One of the primary aims of consumer psychology is to understand the way individuals evaluate objects and events. Numerous studies have led to an understanding that evaluations and choices are driven not only by the quality and value of an object, but also by internal factors such as subjective perceptions.
Construal-level theory (CLT) suggests that one important determinant that influences people’s perceptions is psychological distance. Here, I will discuss three different aspects of psychological distance: conceptual distance, time distance and desirability vs. feasibility. Each of these aspects has important implications on customer experience. When used wisely, they can affect the online interaction by influencing the visitor’s state of mind.
Psychological distance affects the way an object or event is represented in our minds, as well as how concrete or abstract those thoughts are. “High-level construal” refers to thinking abstractly, or looking at the big picture and not focusing on details. ”Low-level construal” refers to thinking concretely, or focusing on the "here and now" in great detail.
Our conceptual distance from an object refers to the way we cognitively construct the object. Low-level construal relates to the practical, concrete features of an object or event such as its size, color, price and function, while the high-level construal relates to abstract concepts such as the experience one has with an object. For example, if we describe a broken link on a web page as “unclickable,” that is low-level construal. However, observing that “interaction with the broken link leads to frustration” is high-level construal.
Implications to user experience. A 2006 study conducted by Fujita, Trope, Liberman and Levin-Sagi found that exposing people to high-construal-level thinking (by asking questions such as “Why are you doing that?” rather than “How are you doing that?”) reduces the dominant preference that people have for immediate reward over long-term benefits. Thus, using high-level wording can activate the high-level cognitive constructs and affect the visitor’s decision.
Compare these two subscription pages. The Fortune ad activates low-level construal by exposing the visitor to concrete earthy concepts such as price and subscription duration, while the Wall Street Journal activates high-level construal by exposing the visitor to abstract concepts as life enrichment.
Time distance is another factor that can influence our perception. It refers to the length of time between the present and a specified future event. For example, planning a vacation in the near future will be perceived differently than planning a vacation in the distant future. When we think about an event that will occur in the near future, we focus on the practical implications, but when we think about an event that will occur in the distant future, we focus on the experience.
Implications to user experience. Analysis we conducted on one of our clients in the travel industry revealed that website visitors scheduling a vacation far into the future were willing to pay more than visitors planning one in the near future. This is because planning a vacation a year in advance causes one to focus on broad, de-contextualized features of the situation (anticipating fun and relaxation), while scheduling the very same vacation a month in advance causes one to focus on specific features (making restaurant reservations, deciding whether to go on a trip in an off-road vehicle). Planning a vacation in the distant future creates a more desirable perception, so people are willing to pay more for it.

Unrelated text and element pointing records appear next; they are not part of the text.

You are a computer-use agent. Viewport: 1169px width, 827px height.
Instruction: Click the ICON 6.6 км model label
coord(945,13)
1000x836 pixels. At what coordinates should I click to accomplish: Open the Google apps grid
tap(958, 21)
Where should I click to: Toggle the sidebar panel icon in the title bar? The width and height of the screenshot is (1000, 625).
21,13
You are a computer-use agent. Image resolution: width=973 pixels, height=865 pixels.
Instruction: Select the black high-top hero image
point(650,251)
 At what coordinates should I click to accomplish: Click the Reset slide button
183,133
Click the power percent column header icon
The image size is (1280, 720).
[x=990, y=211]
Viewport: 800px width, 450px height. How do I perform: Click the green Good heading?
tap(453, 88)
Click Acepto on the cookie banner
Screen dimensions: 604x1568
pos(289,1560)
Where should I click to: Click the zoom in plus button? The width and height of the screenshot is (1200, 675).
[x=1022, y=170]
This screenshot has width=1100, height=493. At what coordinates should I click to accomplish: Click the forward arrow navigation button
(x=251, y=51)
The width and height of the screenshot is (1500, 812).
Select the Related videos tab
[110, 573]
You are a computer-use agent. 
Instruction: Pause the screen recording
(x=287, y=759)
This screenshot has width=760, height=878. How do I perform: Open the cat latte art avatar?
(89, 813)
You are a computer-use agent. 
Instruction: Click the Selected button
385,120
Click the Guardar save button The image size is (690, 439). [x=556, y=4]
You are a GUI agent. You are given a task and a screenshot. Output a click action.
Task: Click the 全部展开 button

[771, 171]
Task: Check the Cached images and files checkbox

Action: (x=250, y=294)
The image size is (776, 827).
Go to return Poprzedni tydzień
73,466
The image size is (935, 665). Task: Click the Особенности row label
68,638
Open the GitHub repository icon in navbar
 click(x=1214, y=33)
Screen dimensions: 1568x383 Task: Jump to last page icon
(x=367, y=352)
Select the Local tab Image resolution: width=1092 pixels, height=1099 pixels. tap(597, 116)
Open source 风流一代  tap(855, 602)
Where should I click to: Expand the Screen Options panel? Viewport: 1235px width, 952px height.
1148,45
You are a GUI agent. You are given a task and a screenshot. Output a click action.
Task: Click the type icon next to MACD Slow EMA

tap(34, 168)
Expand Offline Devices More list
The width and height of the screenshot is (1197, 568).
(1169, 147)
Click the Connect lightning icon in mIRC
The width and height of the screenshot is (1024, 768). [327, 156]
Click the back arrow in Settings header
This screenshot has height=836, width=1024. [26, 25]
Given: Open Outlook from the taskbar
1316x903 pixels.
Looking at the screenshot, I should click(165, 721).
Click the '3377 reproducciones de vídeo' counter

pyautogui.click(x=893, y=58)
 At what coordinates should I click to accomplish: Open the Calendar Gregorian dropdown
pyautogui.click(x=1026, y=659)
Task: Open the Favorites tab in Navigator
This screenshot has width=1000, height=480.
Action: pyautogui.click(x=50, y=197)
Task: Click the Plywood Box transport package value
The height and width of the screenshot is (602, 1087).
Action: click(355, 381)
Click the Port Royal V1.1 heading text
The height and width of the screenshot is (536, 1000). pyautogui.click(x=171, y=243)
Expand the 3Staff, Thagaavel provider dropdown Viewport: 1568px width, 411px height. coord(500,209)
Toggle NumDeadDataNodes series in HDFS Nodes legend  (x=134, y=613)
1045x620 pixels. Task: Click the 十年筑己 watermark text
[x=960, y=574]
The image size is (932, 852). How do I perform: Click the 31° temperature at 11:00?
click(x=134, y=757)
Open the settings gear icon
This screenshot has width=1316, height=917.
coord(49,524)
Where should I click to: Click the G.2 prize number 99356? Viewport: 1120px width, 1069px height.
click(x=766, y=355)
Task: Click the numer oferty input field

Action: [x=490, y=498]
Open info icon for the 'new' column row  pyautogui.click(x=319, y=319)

Desirability vs. feasibility. Construal level is also related to the desirability and feasibility of a product. Considering the desirability of an object, event or course of action puts more importance on the end result and is a high-level construal. Alternately, feasibility is more focused on how to get to the end result, which is a low-level construal.
Desirability may reflect the value one attaches to the moment of raising a glass of wine to one’s lips, while feasibility applies to the process of choosing a specific bottle of wine from a wide selection. In such a case, as long as the wine is described in terms of its experience, the motivation to purchase it will overpower its cost. However, any reference to the selection process will immediately activate price concerns.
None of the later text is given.